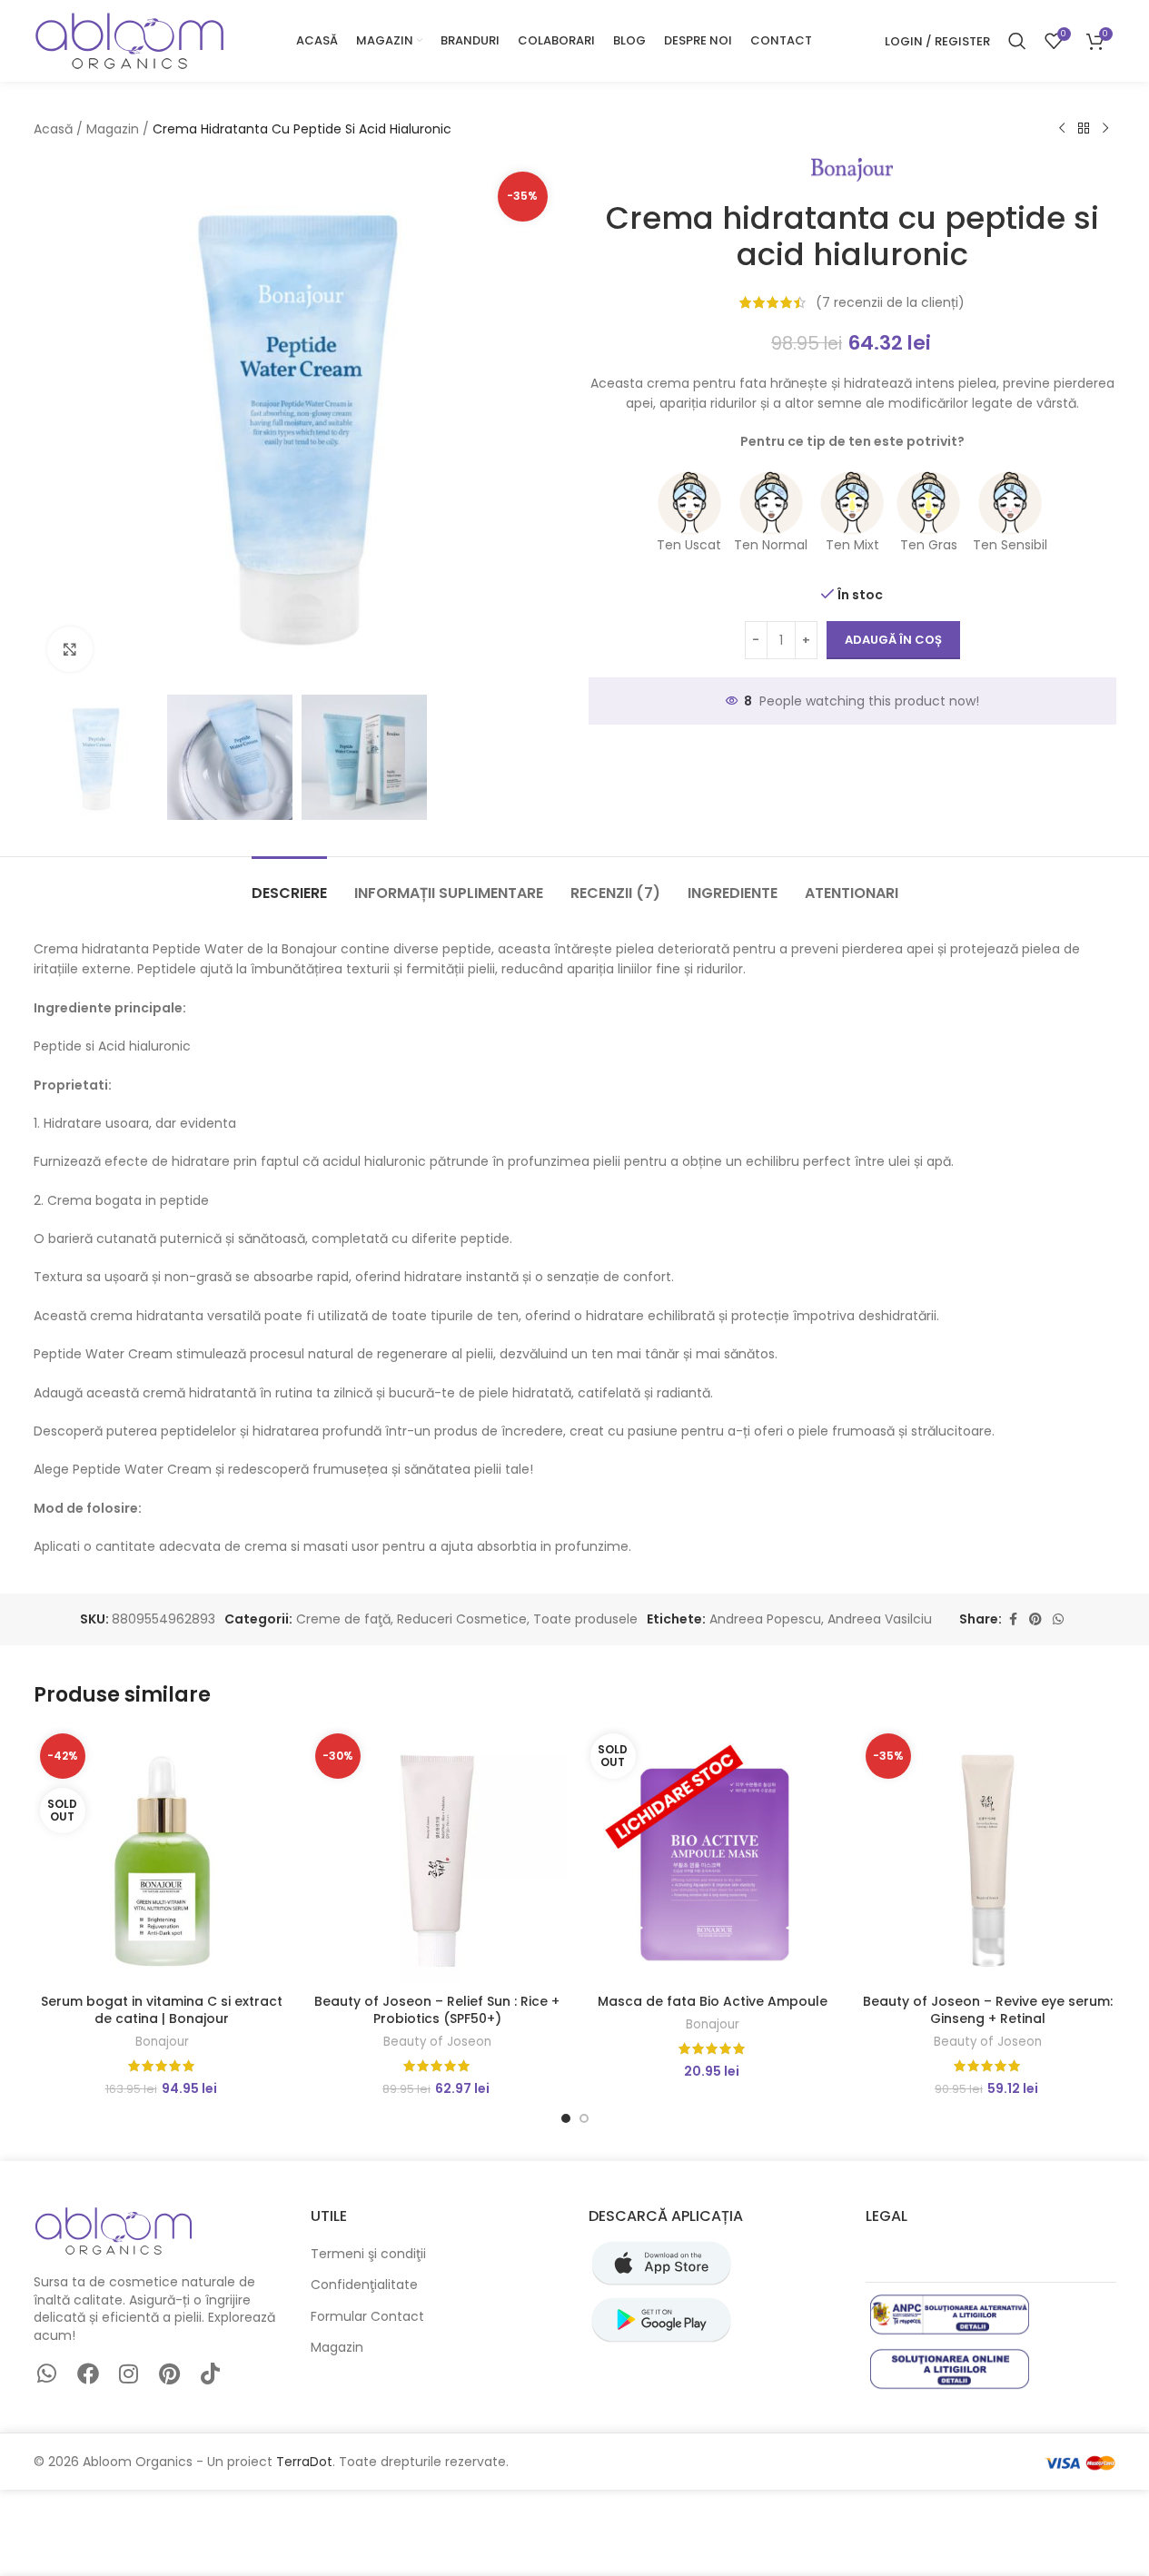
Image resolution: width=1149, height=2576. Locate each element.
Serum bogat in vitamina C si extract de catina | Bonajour (161, 2010)
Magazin (112, 129)
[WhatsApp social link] (1058, 1619)
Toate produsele (585, 1619)
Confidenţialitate (364, 2285)
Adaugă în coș (893, 639)
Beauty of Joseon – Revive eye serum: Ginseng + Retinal (988, 2010)
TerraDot (304, 2462)
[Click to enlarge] (70, 649)
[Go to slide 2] (584, 2118)
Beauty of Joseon (437, 2041)
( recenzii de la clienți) (890, 302)
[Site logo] (129, 40)
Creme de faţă (343, 1619)
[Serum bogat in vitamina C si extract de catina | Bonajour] (162, 1855)
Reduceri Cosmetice (462, 1619)
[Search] (1017, 41)
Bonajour (162, 2041)
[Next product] (1105, 129)
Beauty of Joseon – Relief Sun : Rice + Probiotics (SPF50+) (437, 2010)
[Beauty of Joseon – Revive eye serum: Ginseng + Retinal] (987, 1855)
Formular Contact (367, 2316)
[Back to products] (1084, 129)
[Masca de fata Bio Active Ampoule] (712, 1855)
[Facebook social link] (1013, 1619)
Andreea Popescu (765, 1619)
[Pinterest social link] (1035, 1619)
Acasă (53, 129)
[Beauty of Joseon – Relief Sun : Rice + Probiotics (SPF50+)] (437, 1855)
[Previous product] (1062, 129)
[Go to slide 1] (565, 2118)
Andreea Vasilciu (879, 1619)
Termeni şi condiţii (368, 2254)
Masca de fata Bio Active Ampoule (712, 2001)
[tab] (289, 884)
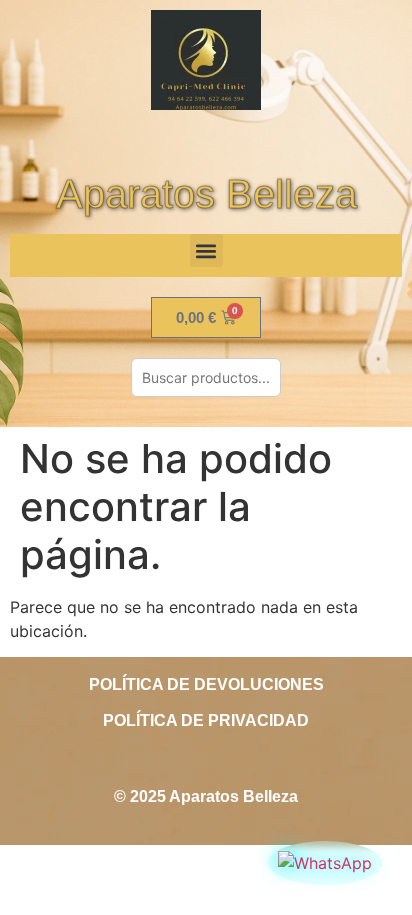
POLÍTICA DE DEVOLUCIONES (206, 684)
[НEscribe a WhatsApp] (325, 863)
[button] (206, 250)
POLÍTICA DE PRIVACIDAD (206, 720)
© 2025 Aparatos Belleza (206, 796)
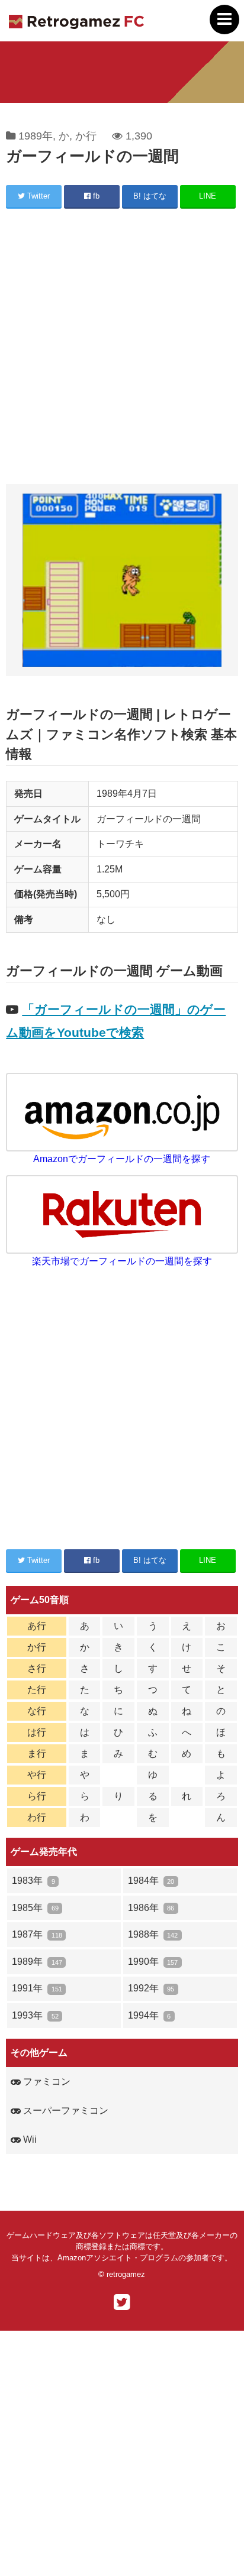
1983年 (33, 1881)
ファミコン (45, 2082)
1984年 (151, 1881)
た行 (36, 1690)
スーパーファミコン (64, 2110)
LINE (207, 196)
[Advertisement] (122, 348)
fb (95, 196)
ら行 (36, 1796)
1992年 (151, 1988)
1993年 (35, 2015)
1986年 (151, 1908)
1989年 (35, 136)
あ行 (36, 1626)
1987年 (37, 1934)
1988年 (153, 1934)
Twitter (37, 196)
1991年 (37, 1988)
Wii (29, 2139)
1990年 (153, 1962)
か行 (86, 136)
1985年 (35, 1908)
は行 (36, 1732)
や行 (36, 1775)
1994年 (149, 2015)
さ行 (36, 1668)
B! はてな (149, 196)
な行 (36, 1711)
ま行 (36, 1753)
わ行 (36, 1817)
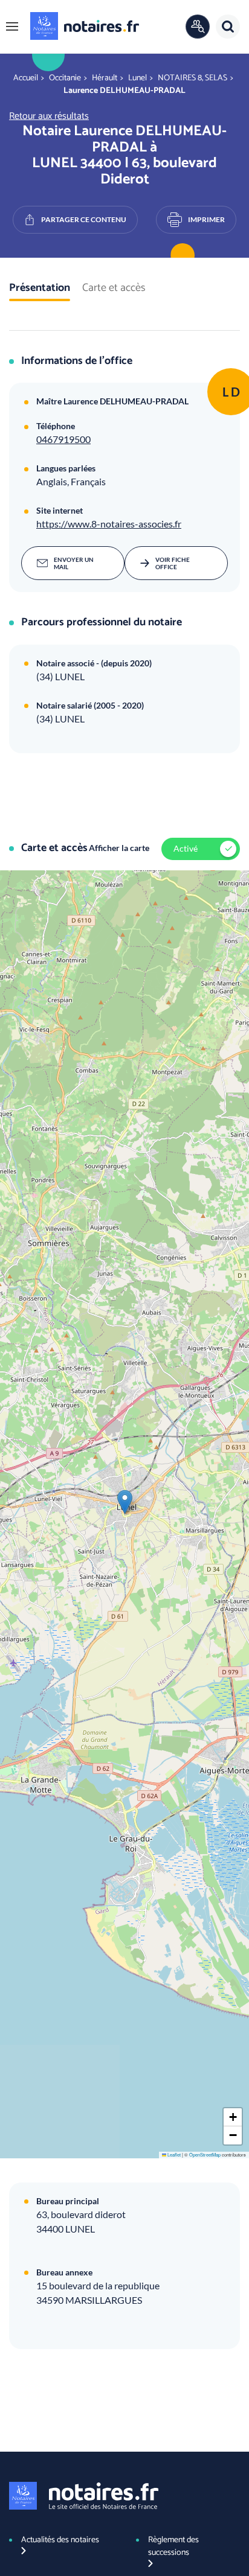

########################################

■ **What you need to do**
Repeat the entries exactly, pictures left out.

■ **Reply to the exercise**
Image resolution: width=1149, height=2576. Locate each element.
Serum bogat in vitamina C si extract de catina | Bonajour (161, 2010)
Magazin (112, 129)
[WhatsApp social link] (1058, 1619)
Toate produsele (585, 1619)
Confidenţialitate (364, 2285)
Adaugă în coș (893, 639)
Beauty of Joseon – Revive eye serum: Ginseng + Retinal (988, 2010)
TerraDot (304, 2462)
[Click to enlarge] (70, 649)
[Go to slide 2] (584, 2118)
Beauty of Joseon (437, 2041)
( recenzii de la clienți) (890, 302)
[Site logo] (129, 40)
Creme de faţă (343, 1619)
[Serum bogat in vitamina C si extract de catina | Bonajour] (162, 1855)
Reduceri Cosmetice (462, 1619)
[Search] (1017, 41)
Bonajour (162, 2041)
[Next product] (1105, 129)
Beauty of Joseon – Relief Sun : Rice + Probiotics (SPF50+) (437, 2010)
[Beauty of Joseon – Revive eye serum: Ginseng + Retinal] (987, 1855)
Formular Contact (367, 2316)
[Back to products] (1084, 129)
[Masca de fata Bio Active Ampoule] (712, 1855)
[Facebook social link] (1013, 1619)
Andreea Popescu (765, 1619)
[Pinterest social link] (1035, 1619)
Acasă (53, 129)
[Beauty of Joseon – Relief Sun : Rice + Probiotics (SPF50+)] (437, 1855)
[Previous product] (1062, 129)
[Go to slide 1] (565, 2118)
Andreea Vasilciu (879, 1619)
Termeni şi condiţii (368, 2254)
Masca de fata Bio Active Ampoule (712, 2001)
[tab] (289, 884)
POLÍTICA DE DEVOLUCIONES (206, 684)
[НEscribe a WhatsApp] (325, 863)
[button] (206, 250)
POLÍTICA DE PRIVACIDAD (206, 720)
© 2025 Aparatos Belleza (206, 796)
1983年 (33, 1881)
ファミコン (45, 2082)
1984年 (151, 1881)
た行 (36, 1690)
スーパーファミコン (64, 2110)
LINE (207, 196)
[Advertisement] (122, 348)
fb (95, 196)
ら行 (36, 1796)
1992年 (151, 1988)
1993年 (35, 2015)
1986年 (151, 1908)
1989年 (35, 136)
あ行 (36, 1626)
1987年 (37, 1934)
1988年 (153, 1934)
Twitter (37, 196)
1991年 (37, 1988)
Wii (29, 2139)
1990年 (153, 1962)
か行 (86, 136)
1985年 (35, 1908)
は行 (36, 1732)
や行 (36, 1775)
1994年 (149, 2015)
さ行 (36, 1668)
B! はてな (149, 196)
な行 (36, 1711)
ま行 (36, 1753)
わ行 (36, 1817)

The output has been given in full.